BY DAVID PERRYMAN
Tom Sawyer was something of a scamp. But he was a creative scamp. For instance, the Saturday morning that his maternal aunt “sentenced” him to applying a fresh coat of whitewash to the front fence, renewing the fence with a cheap, chalky lime solution was just a side benefit of the chore. Aunt Polly’s higher purpose was keeping her dead sister’s son on the straight and narrow toward eternal salvation and off the road to ruin and clear of the temptations of “Old Scratch.”
In the end, while the fence wound up with three coats of whitewash, Tom had engaged his wit, his guile and a healthy dose of reverse psychology to manipulate a veritable army of contemporaries into trading treasures and trinkets for a turn with the brush. Mark Twain allows that if Tom hadn’t run out of whitewash, his entrepreneurial efforts, “would have bankrupted every boy in the village.”
The reality of the situation was that if Aunt Polly had known just how her nephew had made the fence splendid, the shine of the pickets would most certainly have not justified Tom’s trickery. Aunt Polly’s estimate would have been that the end did not justify the means.
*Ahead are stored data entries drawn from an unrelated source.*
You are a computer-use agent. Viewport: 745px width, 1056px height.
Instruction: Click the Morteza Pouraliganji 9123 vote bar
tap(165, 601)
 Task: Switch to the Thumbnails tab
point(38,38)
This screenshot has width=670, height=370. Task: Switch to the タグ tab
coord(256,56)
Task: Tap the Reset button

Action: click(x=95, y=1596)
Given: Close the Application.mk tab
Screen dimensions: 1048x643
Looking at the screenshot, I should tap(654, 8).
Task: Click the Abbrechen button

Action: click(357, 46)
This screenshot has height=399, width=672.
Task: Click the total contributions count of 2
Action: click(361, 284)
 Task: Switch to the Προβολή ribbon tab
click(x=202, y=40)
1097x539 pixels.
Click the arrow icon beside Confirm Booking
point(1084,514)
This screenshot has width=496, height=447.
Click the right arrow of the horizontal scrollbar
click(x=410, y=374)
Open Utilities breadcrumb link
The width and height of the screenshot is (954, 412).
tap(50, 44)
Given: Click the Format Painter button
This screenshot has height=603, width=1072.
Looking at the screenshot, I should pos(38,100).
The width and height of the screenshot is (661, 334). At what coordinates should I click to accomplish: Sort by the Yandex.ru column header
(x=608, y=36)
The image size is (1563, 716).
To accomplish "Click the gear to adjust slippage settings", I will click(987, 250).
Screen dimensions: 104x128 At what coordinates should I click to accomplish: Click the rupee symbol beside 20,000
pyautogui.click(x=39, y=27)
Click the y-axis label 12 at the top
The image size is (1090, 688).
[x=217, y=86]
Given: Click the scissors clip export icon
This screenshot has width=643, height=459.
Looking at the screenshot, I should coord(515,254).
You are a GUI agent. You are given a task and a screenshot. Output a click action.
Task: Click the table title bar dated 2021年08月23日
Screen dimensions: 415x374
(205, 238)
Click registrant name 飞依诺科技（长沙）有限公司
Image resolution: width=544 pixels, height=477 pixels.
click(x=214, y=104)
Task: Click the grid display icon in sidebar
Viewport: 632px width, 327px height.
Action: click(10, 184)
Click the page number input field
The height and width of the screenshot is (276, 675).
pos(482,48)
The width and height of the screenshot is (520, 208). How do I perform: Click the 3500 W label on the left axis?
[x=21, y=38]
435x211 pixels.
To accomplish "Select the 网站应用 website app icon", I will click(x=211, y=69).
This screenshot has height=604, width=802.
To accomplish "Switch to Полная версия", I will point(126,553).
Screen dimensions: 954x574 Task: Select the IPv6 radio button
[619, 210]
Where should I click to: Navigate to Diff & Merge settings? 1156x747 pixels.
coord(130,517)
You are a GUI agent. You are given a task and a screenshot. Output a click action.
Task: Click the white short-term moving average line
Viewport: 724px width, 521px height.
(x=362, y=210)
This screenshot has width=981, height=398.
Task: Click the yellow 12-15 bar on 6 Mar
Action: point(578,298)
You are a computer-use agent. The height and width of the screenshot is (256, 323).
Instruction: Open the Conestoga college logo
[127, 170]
Moral and ethical principles exist in every area of life. They are the concepts at the core of human interaction and illuminate the substance of our souls. Living in a goal-oriented society such as ours often makes mere survival a daily moral encounter in which we are tempted with abandoning our character.
The ethical dilemma of allowing “the ends to justify the means” is that it allows immoralities to occur in order to achieve moralities. Consequently subjective human elements are present to determine how large the morality must be to justify the extent of the immorality. Left to men, according to Elektra, Sophocles’ Greek tragedy, humans have the capacity to allow “the end to justify any evil.”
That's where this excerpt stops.